Executive recruiters had previously flirted with Coleman, Lamb said. Lehmkuhle made no secret of his interest in again leading a campus. And Gardner has family ties in the Pacific Northwest.
“This is not a mass exodus,” Lamb said. “That is a complete overstatement. We ought to get back to reality.”
Coleman, who with Gardner helped lead the university’s efforts to parlay academic research into private investment, agreed that the post-Floyd moves were more about personal advancement than institutional duress.
At the same time, he also decried the increasing role of politics in the university’s life, from hostile lawmakers in Jefferson City to curators quick to find fault.
“It was starting to become pretty clear what was going on in our legislative process, and how MU was going to be treated,” he said. “It was starting to become frustrating to be a senior administrator.”
University leaders had high hopes for Gov. Matt Blunt’s initial plan to sell assets from the Missouri Higher Education Loan Authority to finance campus construction projects.
But when the smoke cleared, those hopes were trammeled by partisan maneuvering and disputes over embryonic stem cell research, leading to the elimination of an $85 million health sciences building in Columbia and another $31 million toward the Ellis Fischel Cancer Center.
Coleman said he was also troubled by comparatively low faculty salaries at the flagship campus. By one measure of professorial pay, the university ranks next-to-last among 33 peer institutions.
In response, Chancellor Brady Deaton has proposed a three-year, $21.6 million plan to boost faculty wages — in part by reducing administrative costs through consolidation, hiring freezes and other cutbacks.
That uncertain financial climate could lead to far more faculty departures than the handful of administrators already on their way out, Coleman said.
“As someone who loves MU, I am concerned. This university is so important to the state, and can do so much for the state,” he said. “We just want to make sure the university doesn’t get to the place where it can’t recover because of losing too many good people.”

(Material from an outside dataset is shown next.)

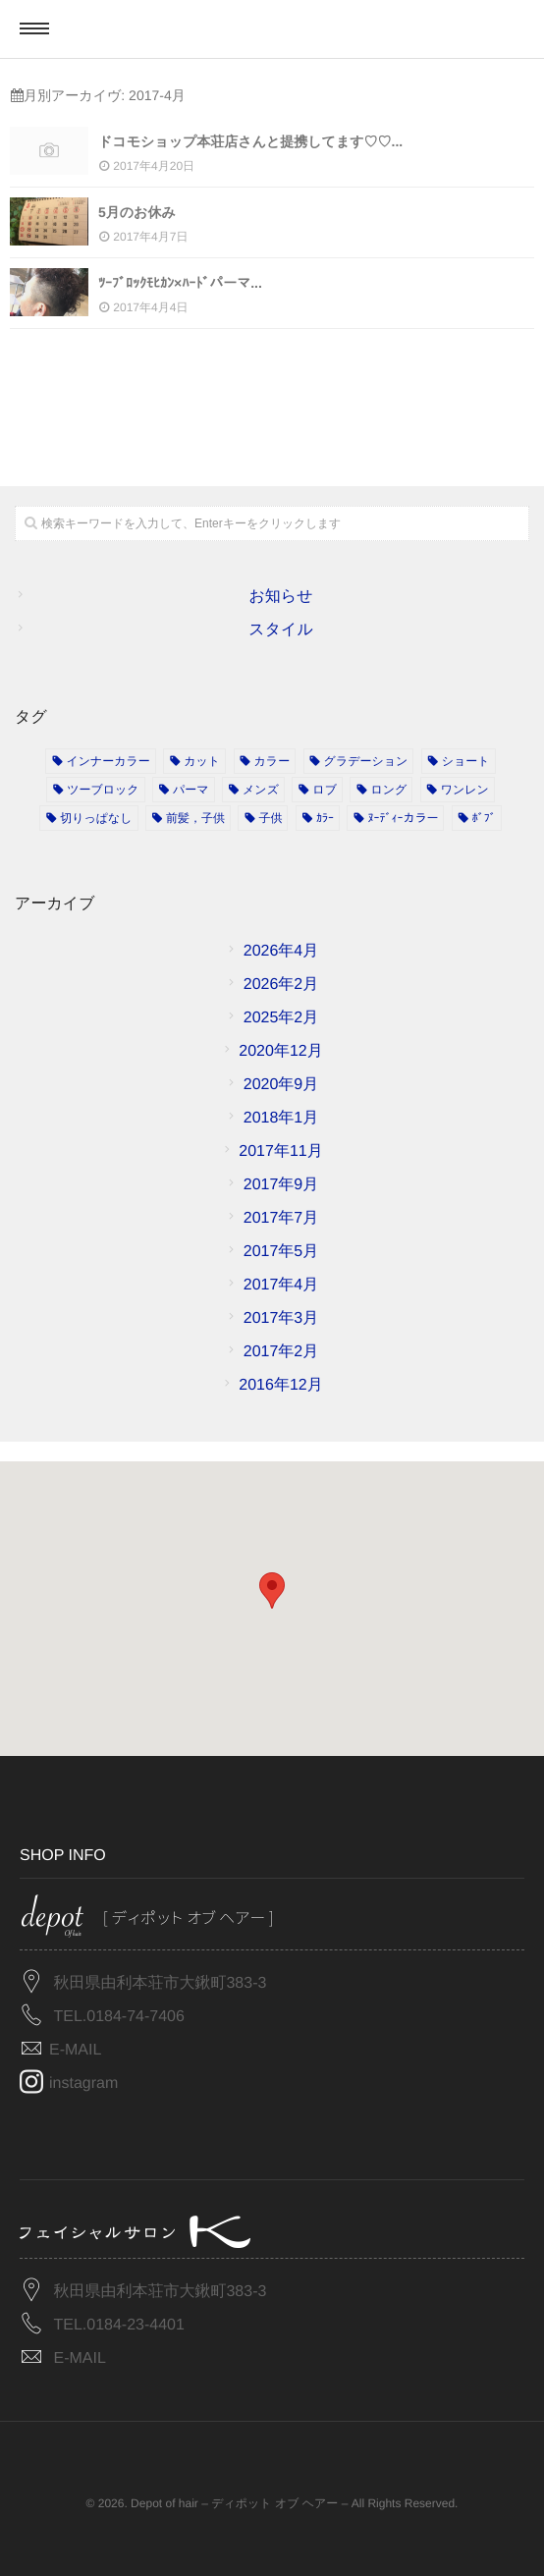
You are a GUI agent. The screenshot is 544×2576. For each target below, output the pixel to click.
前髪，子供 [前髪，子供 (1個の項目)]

Curators Chairman Don Walsworth acknowledged that low faculty pay remains a problem.
“We are going to support our faculty and staff,” he said. “There are some deficiencies now regarding salary.”
Coleman, who said his salary at Rice represents a “pretty sizable chunk” more than the $190,550 he earned annually at Missouri, also articulated a concern that more than one university administrator privately harbors.
“The Board of Curators, over the last year, seemed to be in a mode that was more about finding fault in the university than being supportive of us,” he said. “We’ve all been in a very defensive posture, responding to fires.”
For now, the curators’ top priority is hiring Floyd’s permanent successor. Their first choice, business executive Terry Sutter, rejected a job offer in early June. He instead became chief operating officer of a Florida steel manufacturer.
For the first time since Sutter turned them down, curators met behind closed doors in Marceline to discuss the search. Walsworth said the board hopes to soon settle on a group of three to five finalists who would interview with a 19-member advisory panel of professors, alumni, students, retirees and nonfaculty employees from the four campuses.
Panel members would then forward their recommendations to curators, who will make the final decision.
Walsworth said he expects the new president to put his or her own stamp on the leadership team — a job no doubt made easier with the recent vacancies.
“The University of Missouri is embarking on a new era,” he said. “We want a person, man or woman, who can take us to the next level.”